Welfare statists have long smeared advocates of free markets as being indifferent to the suffering of others. Justice Sonia Sotomayor employed this tactic against attorney Michael A. Carvin during his rebuttal to the government’s Supreme Court defense of ObamaCare’s individual mandate, which held that without it, health insurance rates would rise.
As Ari Armstrong noted in his Carvin argued that congress itself created this state of affairs through ObamaCare’s pre-existing conditions mandate, and cannot rightly claim the constitutional authority to impose an individual mandate based upon its own culpability. But Sotomayor, raising the specter of children of uninsured parents being turned away from an emergency room, asked: “[D]o you think there’s a large percentage of the American population who would stand for the death of that child?”
There isn’t because, as Ari Armstrong pointed out, “Americans left free have never been so callous as to allow such a thing—which is why no one can point to an era in which Americans did.” The facts back this up. As Yaron Brook and Don Watkins elaborate in their Forbes column America before the Entitlement State, compassionate charity abounded in early and pre-Twentieth Century America.
Carvin bristled, calling Sotomayor’s allegation “One of the more pernicious, misleading impressions that the government has made” against ObamaCare’s opponents.
It is also pernicious to assume that proponents of rights-violating government control of healthcare in any form are champions of children’s well-being. That moral high road rightly belongs to the champions of free markets.
Historically, as Andrew Bernstein documents in The Capitalist Manifesto, poverty was so grinding and the state of medicine so primitive that child mortality often exceeded 50%.

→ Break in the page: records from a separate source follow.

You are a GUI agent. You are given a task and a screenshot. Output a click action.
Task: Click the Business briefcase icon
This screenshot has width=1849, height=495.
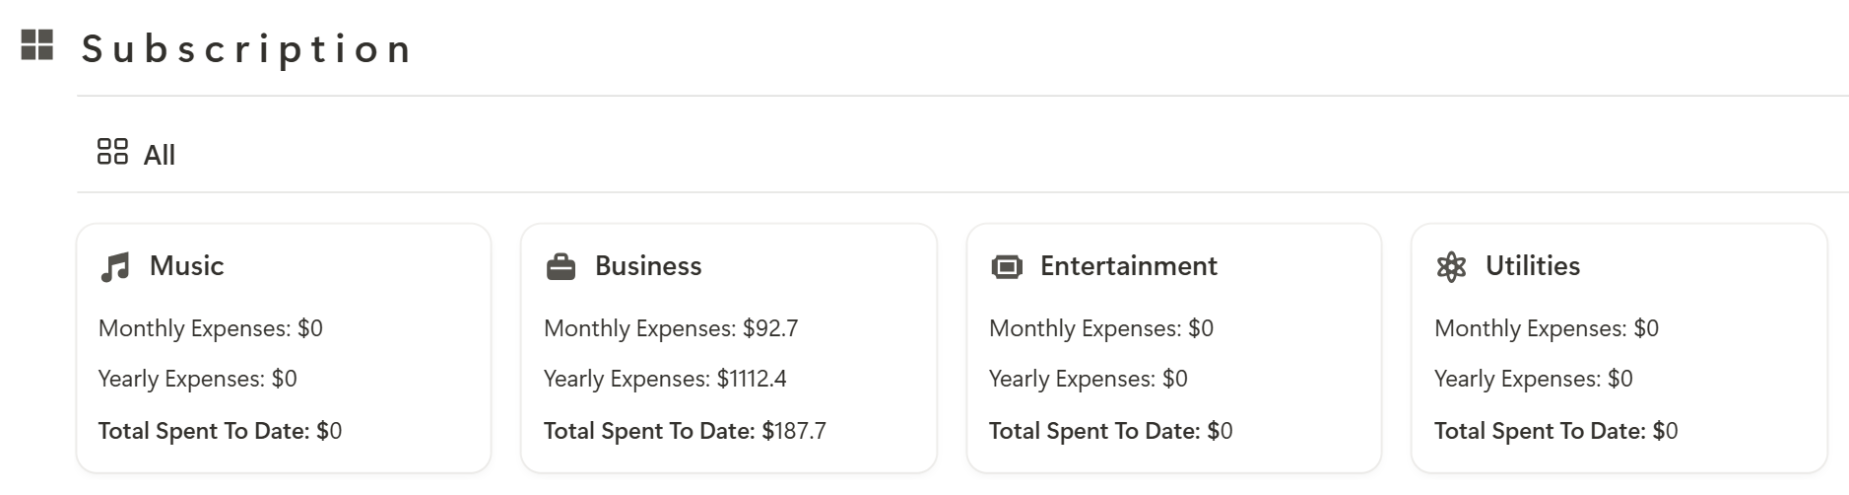(561, 267)
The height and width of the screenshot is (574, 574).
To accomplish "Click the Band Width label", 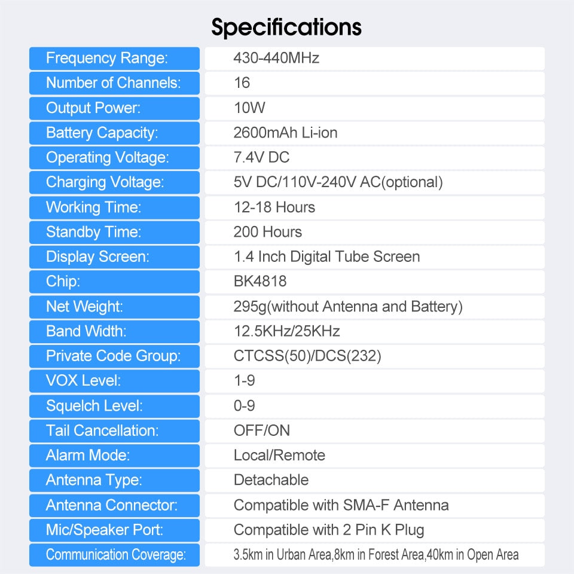I will (x=86, y=331).
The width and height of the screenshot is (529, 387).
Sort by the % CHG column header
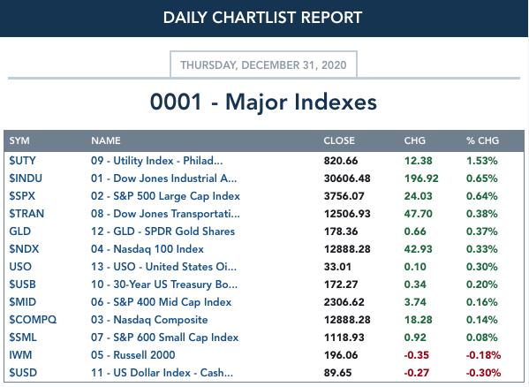pyautogui.click(x=482, y=140)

That all changed in America (and the West) with the advent of capitalism and the Industrial Revolution it spawned. As prosperity consequently soared and the quality of healthcare improved, childhood mortality rates began a steady, dramatic long-term decline that commenced in the late 18th Century, long before the arrival of the modern entitlement welfare state. By one estimate, childhood mortality fell 50% in the 19th Century alone.
It was only the recognition of unalienable individual rights and limited, rights-protecting government--principles enshrined in the Declaration of Independence--that made those events possible. Justices who uphold laws that undermine the Declaration’s principles are assaulting the very foundation of medical progress and prosperity. Every time Sotomayor and her ilk uphold statism over individual rights, America takes another regressive step toward the days when children literally died in droves. If, to paraphrase Sotomayor, the American population understood the stakes, I doubt they would stand for the death of our freedom.